Tuesday, December 08, 2015

Gibson Dunn: Proposed Amendments to SEC Rules of Practice Don’t Go Far Enough

By Amanda Maine, J.D.

In a comment letter to the SEC, Gibson, Dunn & Crutcher LLP praised the SEC’s efforts to amend its rules of practice in proposals that would expand discovery rights and timetables for respondents in administrative proceedings. However, expressing concerns that the SEC’s proposed amendments were inadequate to address the perceived unfairness of the administrative process and the credibility of the SEC’s enforcement system, the firm offered several suggestions on how the proposals could be improved. The SEC proposed the amendments following criticism of the SEC’s administrative processes in the courts and by others in the legal and securities fields.

Timetables. The SEC’s current rules impose mandatory time limits for the conduct of administrative proceedings. The proposals would modestly expand some of these time restraints, but the revised timelines are inadequate, according to Gibson Dunn. The letter, signed by former U.S. Solicitor General Ted Olson, proposed that administrative law judges (ALJs) be granted the flexibility to depart from the default timelines. The letter noted that the original timelines as finalized in 1995 were initially guidelines, which were not made mandatory until 2003. The letter also observed that other agencies use this kind of flexible scheduling. In addition, the letter advised that “only a portion” of the SEC’s administrative proceedings would justify such extensions, particularly in the most complex litigated matters.

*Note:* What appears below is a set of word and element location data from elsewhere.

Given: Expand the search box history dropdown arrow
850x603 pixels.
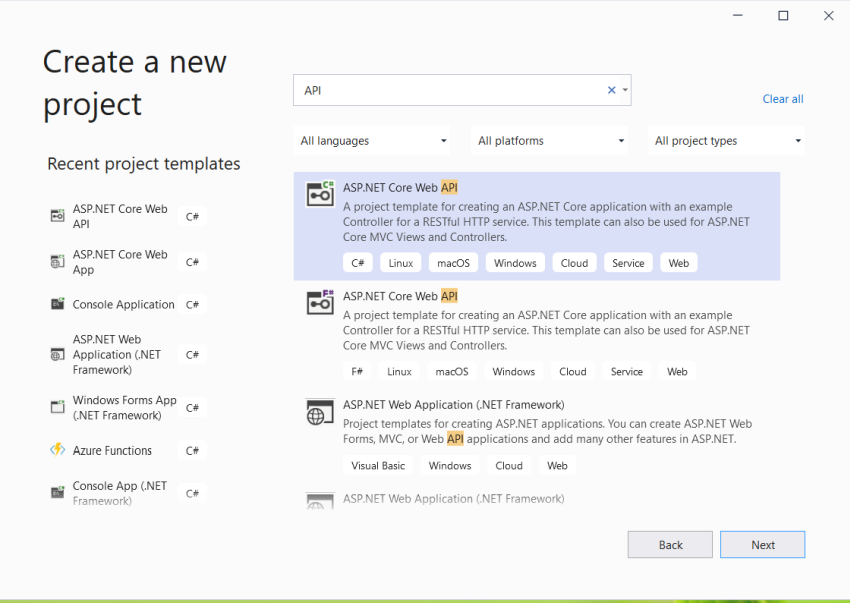Looking at the screenshot, I should pyautogui.click(x=625, y=89).
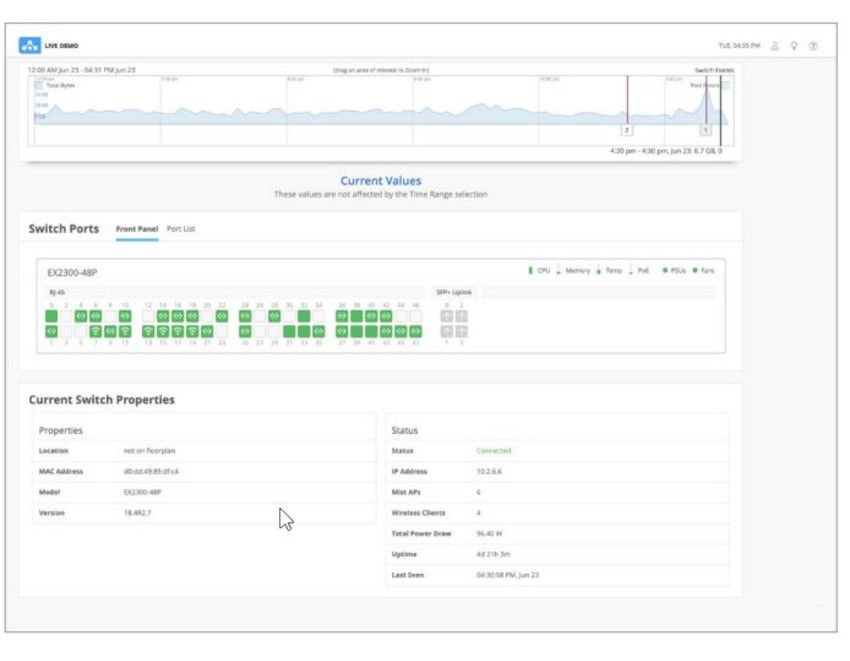This screenshot has width=850, height=661.
Task: Click the Current Values link
Action: (382, 180)
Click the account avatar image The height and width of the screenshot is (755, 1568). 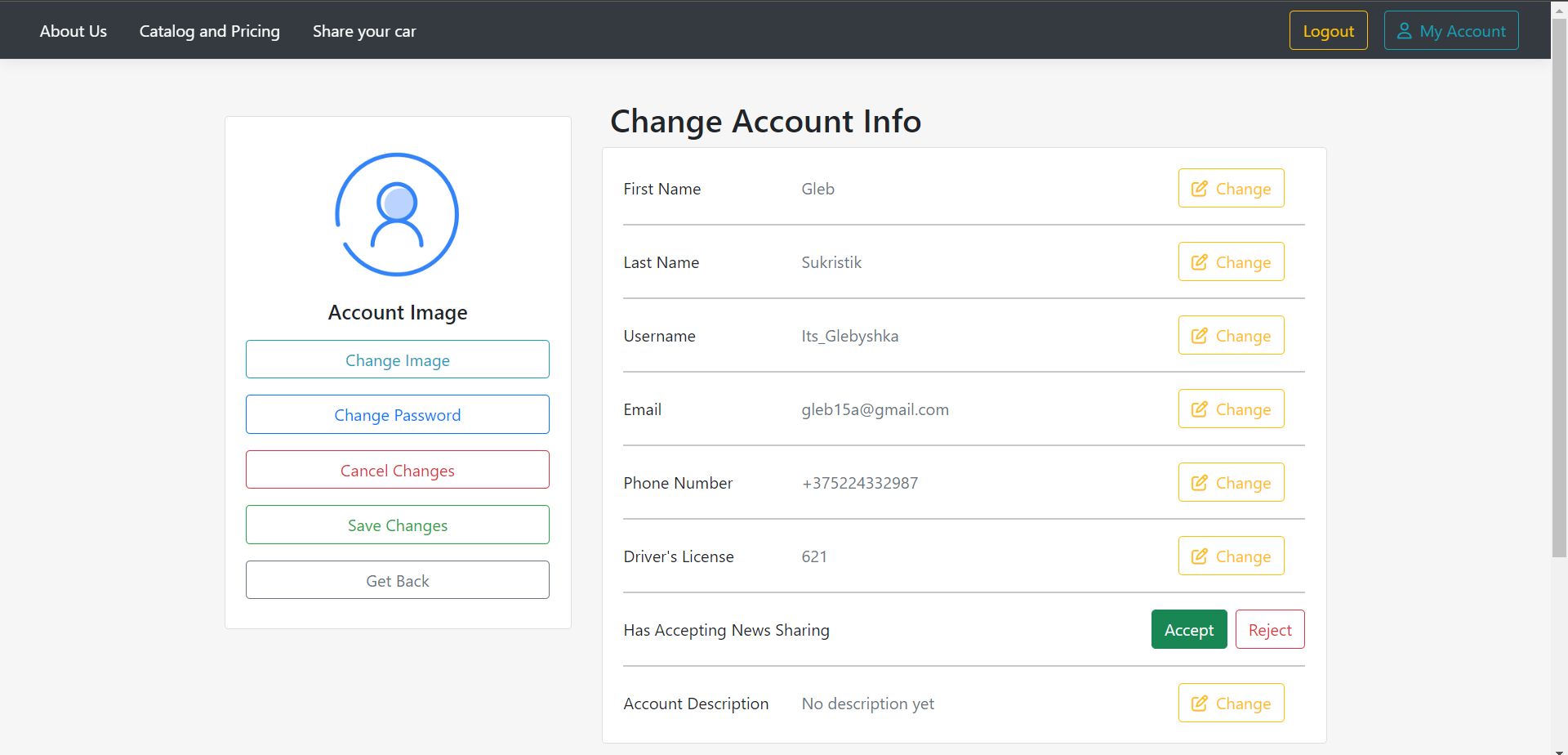tap(397, 215)
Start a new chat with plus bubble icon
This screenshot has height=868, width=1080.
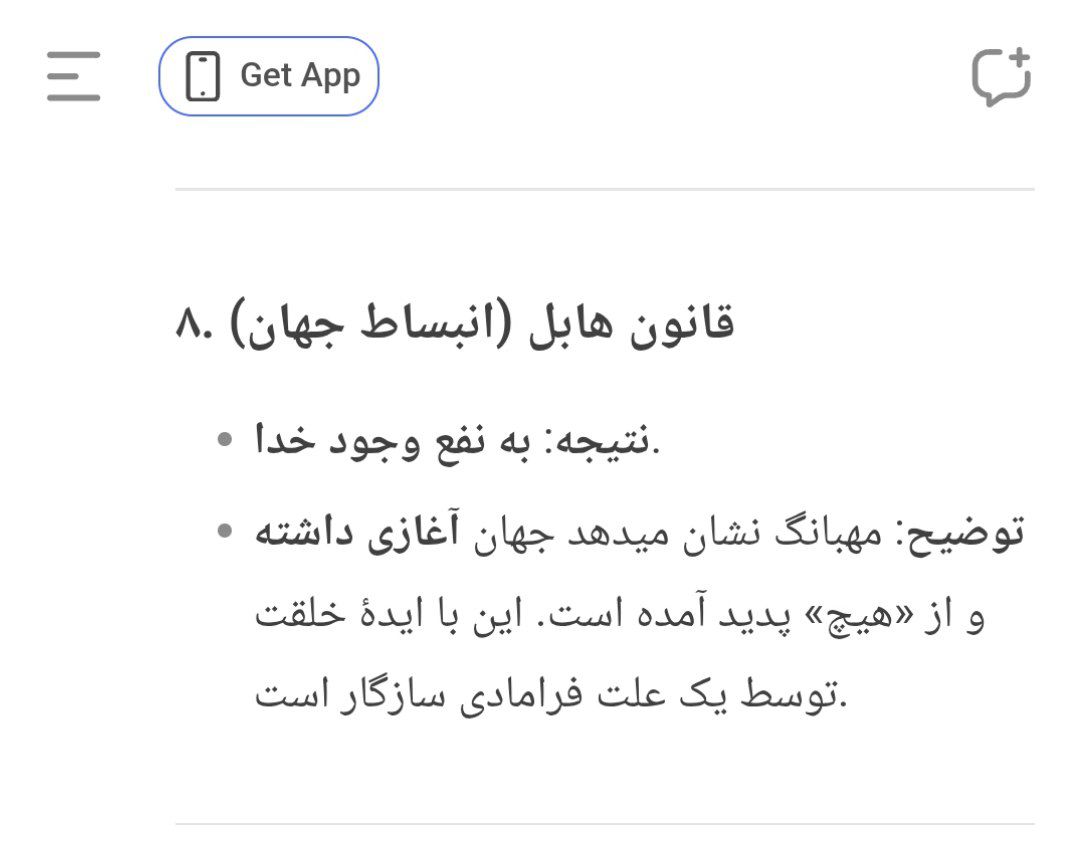pos(1001,76)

Scope of discovery. The proposal would also allow three depositions in single-respondent proceedings and five depositions in multiple-respondent proceedings. Gibson Dunn advised that five should be the minimum number of depositions allowed, regardless of the number of respondents. The letter noted that cases against single respondents, including multiple-victim cases such as offering frauds and Ponzi schemes, will often involve multiple witnesses. The letter also suggested that ALJs be afforded the flexibility to permit more depositions based on the unique circumstances of a particular proceeding. The SEC should issue guidance that ALJs can consult when determining if expanding the number of depositions is appropriate, the letter suggested.

Gibson Dunn also recommended that direct testimony from experts always be allowed in administrative proceedings, instead of the current approach which permits ALJs to require that a written expert report be submitted as a substitute for direct testimony. Gibson Dunn would also prohibit the admission of hearsay subject to certain exceptions based on the Federal Rules of Evidence, at least in cases where a civil monetary penalty or an associational bar is being sought.

Other suggestions. The letter proposed that the SEC allow the use of “conditional stipulations” similar to conditional pleas in criminal cases. The conditional stipulation would allow a respondent to accept substantially all facts alleged by the SEC as true while reserving his or her right to challenge the SEC’s legal theory of liability. The letter also suggested that the process for summary disposition be amended. Currently, ALJs may grant summary disposition, but it is an unreviewable decision that has only been obtained “a handful” of times since 1995. Gibson Dunn would also expand interlocutory review and require that a hearing be stayed if a respondent challenged the legality of a proceeding before the ALJ or before the Commission. In addition, the letter calls for a more efficient route for judicial review and urges the SEC to apply the changes to currently pending matters to the fullest extent possible.